One of my more vivid childhood memories is sitting around a campfire with my dad as I made a burned bowl using coals.
This a fun way to make a useful item. Additionally, this technique has been used by natives to build much larger items. Things as large a log canoes were built this way.
I mention in my spoon carving post, that you can also use this to make the bowl of a spoon.
It is very simple to do, and doesn’t take much time. However, as with any fire project, you need to take care not get burned. You should ensure you have some means to extinguish fire close at hand.
- Small or medium sized piece of solid wood.
- Boiled linseed oil or vegetable oil
- Metal tongs, or a green limb trimmed in the middle and bent into tongs
- Metal spoon, sharp rock or other scraper
- Fire extinguisher, water hose, or bucket of sand.
- Straw (Optional)
- Light a campfire and let it burn to coals.
- If you don’t have a set of metal tongs, make one, Find a straight length of green branch about 2 feet long and as big a round as an adult thumb.
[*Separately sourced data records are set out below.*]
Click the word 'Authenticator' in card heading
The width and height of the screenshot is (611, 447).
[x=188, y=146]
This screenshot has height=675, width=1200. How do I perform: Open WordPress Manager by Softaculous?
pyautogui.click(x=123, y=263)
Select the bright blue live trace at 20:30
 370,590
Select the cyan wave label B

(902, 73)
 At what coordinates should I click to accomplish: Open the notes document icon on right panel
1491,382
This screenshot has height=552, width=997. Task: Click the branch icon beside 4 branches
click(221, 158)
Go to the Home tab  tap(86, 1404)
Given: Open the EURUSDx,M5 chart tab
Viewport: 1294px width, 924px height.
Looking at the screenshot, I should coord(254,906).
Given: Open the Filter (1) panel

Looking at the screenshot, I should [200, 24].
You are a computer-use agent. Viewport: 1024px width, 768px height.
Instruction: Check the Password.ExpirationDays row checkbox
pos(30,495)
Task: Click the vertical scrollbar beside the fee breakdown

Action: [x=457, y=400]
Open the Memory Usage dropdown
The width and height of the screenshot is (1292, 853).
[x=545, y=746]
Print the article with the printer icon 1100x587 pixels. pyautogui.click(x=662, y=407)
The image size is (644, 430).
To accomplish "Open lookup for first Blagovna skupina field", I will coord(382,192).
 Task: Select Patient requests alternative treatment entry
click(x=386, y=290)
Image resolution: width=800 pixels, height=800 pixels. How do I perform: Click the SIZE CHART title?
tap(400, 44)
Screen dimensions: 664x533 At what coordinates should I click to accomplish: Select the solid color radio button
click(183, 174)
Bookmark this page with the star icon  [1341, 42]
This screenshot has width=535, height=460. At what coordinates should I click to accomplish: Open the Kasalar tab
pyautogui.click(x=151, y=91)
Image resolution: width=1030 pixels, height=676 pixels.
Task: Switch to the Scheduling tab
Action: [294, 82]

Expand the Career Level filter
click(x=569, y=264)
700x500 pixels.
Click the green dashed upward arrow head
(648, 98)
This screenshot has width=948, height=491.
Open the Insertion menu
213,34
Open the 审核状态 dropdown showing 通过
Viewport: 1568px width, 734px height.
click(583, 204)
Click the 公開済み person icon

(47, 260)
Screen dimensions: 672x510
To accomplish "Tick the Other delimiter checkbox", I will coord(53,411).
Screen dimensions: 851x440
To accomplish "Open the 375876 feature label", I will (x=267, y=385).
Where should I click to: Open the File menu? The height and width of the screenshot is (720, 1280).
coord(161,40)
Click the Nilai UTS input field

Make sure this is from a non-poisonous hardwood tree like oak.
- Next, trim off any small side branches. Carefully scrap down a few inches of the branch in the center of the limb. Scraping down a little past halfway through the green branch. You should be able to bend it without breaking.
- Finally, trim the ends to make a semi flat end to enable you to use the bent branch as tongs to pick up small rocks. Don’t cut too much or the hot coals may burn through.
- Once the fire is burned to hot coals, use tongs to pick up a couple coals and place them on the center of the wood.
- Then. blow gently on the coal where it meets the wood. A straw may help direct the air. The idea is to carefully burn small areas of the wood in a controlled area.
- Once the wood chars a little, dump out the coal and scrape out the charred area.
- By strategic use of the coals, air, and scraping, a depression can be burned out of the log.
- Once the log is burned deep enough to make a bowl that satisfies, scrape it out completely.
- Next, sand it until you are happy with both the inner bowl and outer wood.
- Once sanded, pour oil onto the bowl and rub it in with the rag*. It may take several coats and a couple days. Eventually the oil will soak in and harden and make a very pretty and useful bowl.
*Oils and natural rag fibers can become hazardous. As the oil oxidizes in the rag it will make heat. Many shops have burned when the heat ignites the rag. I always burn my rags after using them with oil.
This project teaches the confidence of mastering fire. It shows that with knowledge and care dangerous things can be mastered and turned into tools.
It is also a primal outlet for creativity and artistry. These bowls are useful, but they can be beautiful and valuable works of art.
It also can be used to grow appreciation for modern items like plastic bowls.